At 1 years, approximately one-third of patients had discontinued eculizumab or taken a break in treatment.

Future studies should explore factors related to initiating eculizumab, say the researchers, as well as those related to treatment persistence.

Successor to eculizumab proves effective, safe at week 52

Meanwhile, ravulizumab, Alexion’s longer-acting C5 complement inhibitor that offers less frequent administration than eculizumab, was also the subject of a presentation of new data; researchers presented 1-year efficacy and safety data from a phase 3 study in patients with PNH who had received eculizumab and transitioned to ravulizumab.³

Previously, treatment every 8 weeks with ravulizumab was shown to be noninferior to treatment every 2 weeks with eculizumab at 26 weeks.

The new data, up to 52 weeks, derive from an extension of the open-label trial; in the extension, patients who had received ravulizumab continued maintenance therapy, and those who had received eculizumab switched to ravulizumab. In total, 191 of 192 patients in the study entered the extension, and 96 of them were in the ravulizumab-only group while the other 95 were in the switch group.

Patients in both groups showed a durable response for percent change in lactate dehydrogenase (LDH) at 52 weeks; patients in the ravulizumab-only group had an 8.8% increase in LDH from baseline (SD, 29%), while pts in the switch group had 5.8% (SD, 27%) change.

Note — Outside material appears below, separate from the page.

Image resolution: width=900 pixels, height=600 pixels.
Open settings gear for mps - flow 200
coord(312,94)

During weeks 0 to 26, 88% of patients in the ravulizumab-only group avoided transfusion, versus 87% of patients in weeks 27 to 52. In the switch group, 83% avoided transfusion during both periods.

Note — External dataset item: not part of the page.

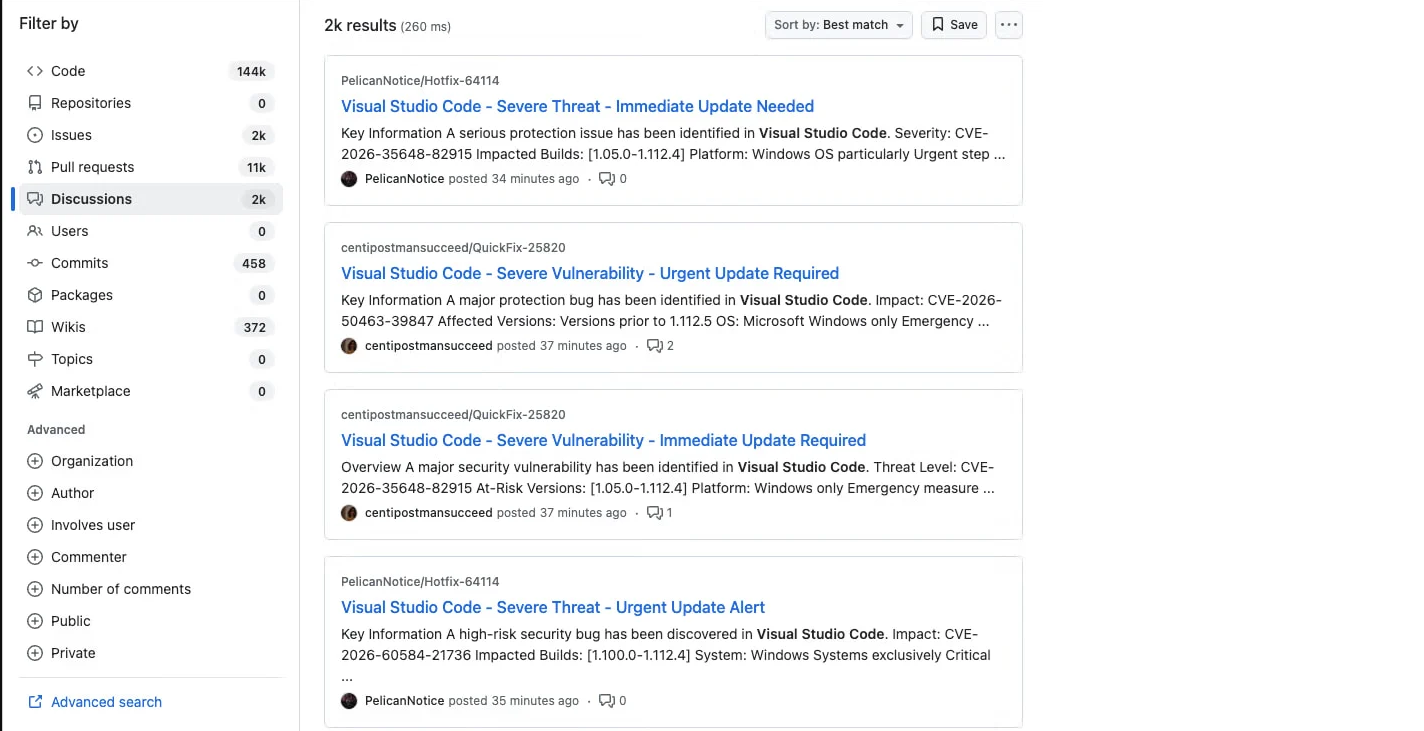Viewport: 1424px width, 731px height.
Task: Select the Commits filter
Action: 79,263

During the extension period, 79% of patients in the ravulizumab-only group and 75% in the switch group had a treatment-emergent adverse event (AE). Eight patients (8%) in the ravulizumab-only group and 5 (5%) in the switch group experienced serious AEs, none of which led to discontinuation or death.

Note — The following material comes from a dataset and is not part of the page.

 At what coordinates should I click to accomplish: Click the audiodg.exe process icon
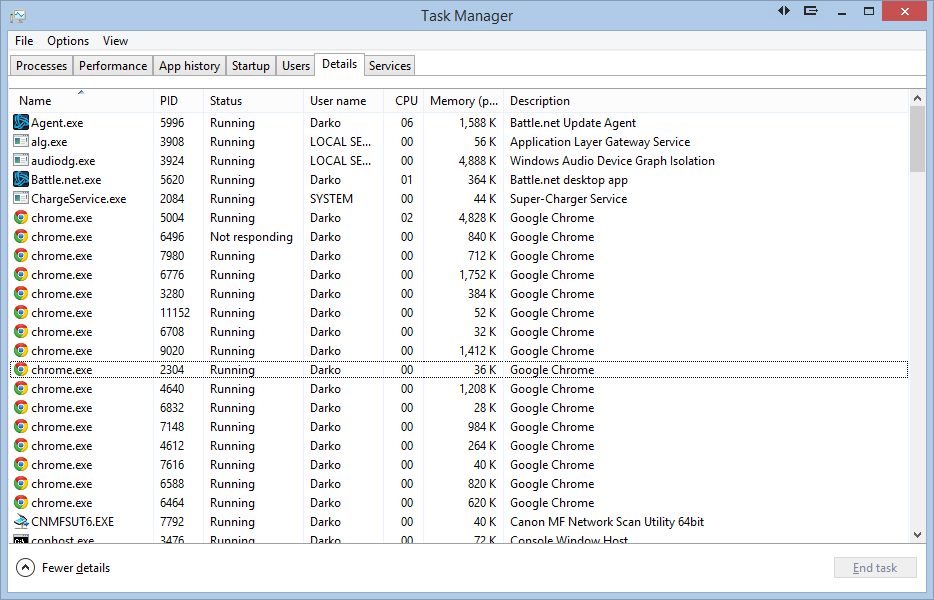coord(21,161)
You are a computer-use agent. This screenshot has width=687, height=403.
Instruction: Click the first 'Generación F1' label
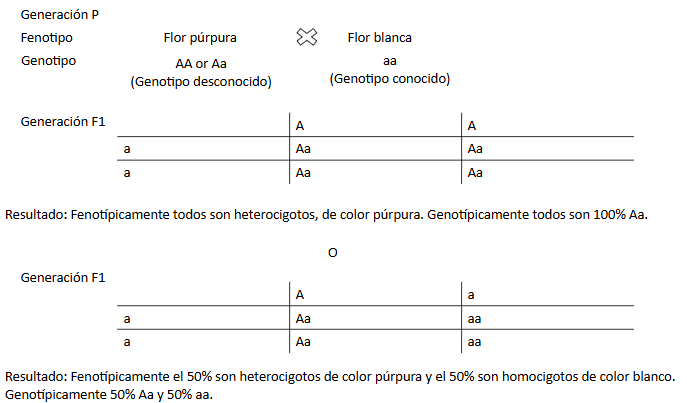[63, 122]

According to the researchers, ravulizumab continues to be well tolerated at week 52, with no new safety concerns arising in the extension, and the drug appears to have durable efficacy.

References

1. Hanes V, Pan J, Mytych DT, Chien D, Chow V. Relationship between pharmacokinetics and antidrug antibody status of ABP 959, a biosimilar candidate to eculizumab: results from a pharmacokinetic similarity study. Presented at: The 61th Annual Meeting and Exposition of the American Society of Hematology; December 7-10, 2019; Orlando, FL. Abstract 3520.

2. Jalbert JJ, Chaudhari U, Zhang H, Weyne J, Shammo JM. Epidemiology of PNH and real-world treatment patterns following an incident PNH diagnosis in the US. Presented at: The 61th Annual Meeting and Exposition of the American Society of Hematology; December 7-10, 2019; Orlando, FL. Abstract 3407.

3. Kulasekararaj A, Hill A, Langemeijer S, et al. One-year efficacy and safety from a phase 3 trial of ravulizumab in adult patients with paroxysmal nocturnal hemoglobinuria receiving prior eculizumab treatment. Presented at: The 61th Annual Meeting and Exposition of the American Society of Hematology; December 7-10, 2019; Orlando, FL. Abstract 2231.